■ PROVIDED ENTRIES ■
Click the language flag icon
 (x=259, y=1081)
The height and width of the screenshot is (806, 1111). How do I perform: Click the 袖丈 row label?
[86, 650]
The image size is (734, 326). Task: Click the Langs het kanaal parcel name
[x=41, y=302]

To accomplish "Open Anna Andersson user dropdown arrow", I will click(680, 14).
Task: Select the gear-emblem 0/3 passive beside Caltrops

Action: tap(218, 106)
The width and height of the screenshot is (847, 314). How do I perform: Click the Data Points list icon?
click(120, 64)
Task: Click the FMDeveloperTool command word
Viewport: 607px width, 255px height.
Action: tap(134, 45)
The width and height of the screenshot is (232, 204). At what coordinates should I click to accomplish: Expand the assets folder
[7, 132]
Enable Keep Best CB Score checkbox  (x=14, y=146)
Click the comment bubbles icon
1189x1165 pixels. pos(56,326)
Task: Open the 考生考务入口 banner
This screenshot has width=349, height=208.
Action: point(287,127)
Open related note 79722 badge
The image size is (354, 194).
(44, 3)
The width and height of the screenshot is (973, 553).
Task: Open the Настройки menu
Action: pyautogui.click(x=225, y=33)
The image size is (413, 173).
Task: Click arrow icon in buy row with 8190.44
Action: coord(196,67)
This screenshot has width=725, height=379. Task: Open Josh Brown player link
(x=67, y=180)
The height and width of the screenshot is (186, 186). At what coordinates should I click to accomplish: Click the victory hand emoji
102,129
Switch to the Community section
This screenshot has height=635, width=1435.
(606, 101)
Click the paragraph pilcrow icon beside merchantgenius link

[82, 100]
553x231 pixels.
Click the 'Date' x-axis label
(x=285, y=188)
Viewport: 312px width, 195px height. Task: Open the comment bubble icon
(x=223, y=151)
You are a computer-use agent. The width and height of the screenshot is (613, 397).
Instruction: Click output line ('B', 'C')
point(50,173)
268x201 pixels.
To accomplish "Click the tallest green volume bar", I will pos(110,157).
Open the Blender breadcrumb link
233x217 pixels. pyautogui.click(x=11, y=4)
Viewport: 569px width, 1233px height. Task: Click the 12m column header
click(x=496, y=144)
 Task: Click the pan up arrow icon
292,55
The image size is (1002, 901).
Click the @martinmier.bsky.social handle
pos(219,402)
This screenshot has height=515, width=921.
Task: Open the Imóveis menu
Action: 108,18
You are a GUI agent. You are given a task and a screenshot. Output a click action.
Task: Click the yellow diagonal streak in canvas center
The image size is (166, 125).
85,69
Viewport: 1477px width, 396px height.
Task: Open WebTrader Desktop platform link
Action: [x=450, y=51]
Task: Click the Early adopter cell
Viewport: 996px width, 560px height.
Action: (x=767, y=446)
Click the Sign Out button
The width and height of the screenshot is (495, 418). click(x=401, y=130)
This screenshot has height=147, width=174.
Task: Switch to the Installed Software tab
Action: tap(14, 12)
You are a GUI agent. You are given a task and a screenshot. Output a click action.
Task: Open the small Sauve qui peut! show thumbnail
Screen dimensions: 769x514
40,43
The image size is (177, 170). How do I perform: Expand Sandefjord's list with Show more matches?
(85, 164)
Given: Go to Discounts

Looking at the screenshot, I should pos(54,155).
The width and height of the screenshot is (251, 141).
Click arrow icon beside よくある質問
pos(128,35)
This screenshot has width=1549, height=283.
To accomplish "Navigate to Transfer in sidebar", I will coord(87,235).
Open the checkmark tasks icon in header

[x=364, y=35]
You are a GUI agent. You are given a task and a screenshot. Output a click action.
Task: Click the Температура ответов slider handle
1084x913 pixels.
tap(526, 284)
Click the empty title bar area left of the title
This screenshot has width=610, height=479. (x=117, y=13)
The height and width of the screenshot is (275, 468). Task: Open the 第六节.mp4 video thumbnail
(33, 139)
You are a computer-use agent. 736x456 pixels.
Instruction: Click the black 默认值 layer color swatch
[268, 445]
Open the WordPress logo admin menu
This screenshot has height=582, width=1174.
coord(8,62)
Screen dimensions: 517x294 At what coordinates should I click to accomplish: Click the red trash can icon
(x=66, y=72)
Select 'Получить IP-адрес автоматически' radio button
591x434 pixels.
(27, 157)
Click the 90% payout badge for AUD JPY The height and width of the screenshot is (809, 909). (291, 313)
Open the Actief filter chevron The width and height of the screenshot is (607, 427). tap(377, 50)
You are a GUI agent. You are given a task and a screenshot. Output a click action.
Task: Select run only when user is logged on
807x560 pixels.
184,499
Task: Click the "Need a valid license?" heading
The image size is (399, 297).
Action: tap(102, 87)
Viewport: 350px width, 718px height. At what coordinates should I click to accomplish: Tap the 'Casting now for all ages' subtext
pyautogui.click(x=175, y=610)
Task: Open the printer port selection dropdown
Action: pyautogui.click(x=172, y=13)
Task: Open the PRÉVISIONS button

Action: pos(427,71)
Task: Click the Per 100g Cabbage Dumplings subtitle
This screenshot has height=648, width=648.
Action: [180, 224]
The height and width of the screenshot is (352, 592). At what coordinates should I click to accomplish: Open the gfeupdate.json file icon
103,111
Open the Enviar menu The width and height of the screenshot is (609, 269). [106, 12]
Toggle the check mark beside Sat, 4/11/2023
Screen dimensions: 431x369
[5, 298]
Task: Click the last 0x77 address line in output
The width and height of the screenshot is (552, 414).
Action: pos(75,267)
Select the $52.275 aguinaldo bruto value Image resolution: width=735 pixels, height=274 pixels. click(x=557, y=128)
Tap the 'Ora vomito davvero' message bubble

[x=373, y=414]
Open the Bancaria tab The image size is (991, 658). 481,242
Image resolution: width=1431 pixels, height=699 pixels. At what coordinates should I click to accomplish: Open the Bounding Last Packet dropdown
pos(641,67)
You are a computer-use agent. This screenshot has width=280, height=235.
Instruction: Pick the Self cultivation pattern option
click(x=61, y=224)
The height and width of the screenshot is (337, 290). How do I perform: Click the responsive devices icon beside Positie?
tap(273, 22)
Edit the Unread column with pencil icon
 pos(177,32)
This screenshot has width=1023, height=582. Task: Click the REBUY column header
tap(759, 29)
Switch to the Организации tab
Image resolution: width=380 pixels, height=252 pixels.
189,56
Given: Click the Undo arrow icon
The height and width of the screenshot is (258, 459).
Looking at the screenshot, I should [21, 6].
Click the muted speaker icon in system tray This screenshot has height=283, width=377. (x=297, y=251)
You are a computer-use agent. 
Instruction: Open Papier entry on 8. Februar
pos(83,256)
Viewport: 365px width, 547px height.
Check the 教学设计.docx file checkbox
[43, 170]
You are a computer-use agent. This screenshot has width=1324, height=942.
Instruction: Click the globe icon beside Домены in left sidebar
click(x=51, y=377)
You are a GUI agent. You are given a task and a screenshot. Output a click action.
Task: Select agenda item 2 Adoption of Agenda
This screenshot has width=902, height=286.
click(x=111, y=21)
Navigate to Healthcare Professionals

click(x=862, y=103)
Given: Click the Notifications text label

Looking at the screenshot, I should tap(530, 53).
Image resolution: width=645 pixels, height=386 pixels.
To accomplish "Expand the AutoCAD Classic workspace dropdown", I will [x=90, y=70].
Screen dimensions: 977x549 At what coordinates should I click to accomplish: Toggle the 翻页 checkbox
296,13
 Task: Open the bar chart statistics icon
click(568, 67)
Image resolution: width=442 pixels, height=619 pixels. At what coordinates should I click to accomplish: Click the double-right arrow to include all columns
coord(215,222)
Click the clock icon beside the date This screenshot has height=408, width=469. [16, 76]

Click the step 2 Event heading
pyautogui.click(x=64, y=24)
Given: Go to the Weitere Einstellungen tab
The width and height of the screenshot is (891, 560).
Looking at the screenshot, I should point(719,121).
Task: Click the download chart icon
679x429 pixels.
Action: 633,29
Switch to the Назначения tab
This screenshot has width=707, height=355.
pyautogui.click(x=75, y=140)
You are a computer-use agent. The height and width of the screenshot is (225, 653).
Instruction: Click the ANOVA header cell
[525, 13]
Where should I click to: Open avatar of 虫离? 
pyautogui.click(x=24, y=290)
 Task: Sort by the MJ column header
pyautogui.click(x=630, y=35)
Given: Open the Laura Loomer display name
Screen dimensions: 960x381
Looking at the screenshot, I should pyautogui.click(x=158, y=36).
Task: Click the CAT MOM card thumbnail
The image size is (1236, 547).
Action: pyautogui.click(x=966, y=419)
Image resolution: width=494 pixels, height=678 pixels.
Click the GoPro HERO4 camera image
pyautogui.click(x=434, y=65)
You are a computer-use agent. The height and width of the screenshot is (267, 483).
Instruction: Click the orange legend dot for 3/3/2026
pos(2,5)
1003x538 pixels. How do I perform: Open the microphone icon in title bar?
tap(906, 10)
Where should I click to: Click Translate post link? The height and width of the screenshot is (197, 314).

■ WHAT YOU ARE ASKED TO DO ■
The word "user" may appear in several lines of the data; copy every line where it does.

■ ANSWER TO THE EXERCISE ■
To accomplish "Open Anna Andersson user dropdown arrow", I will click(680, 14).
Task: Select run only when user is logged on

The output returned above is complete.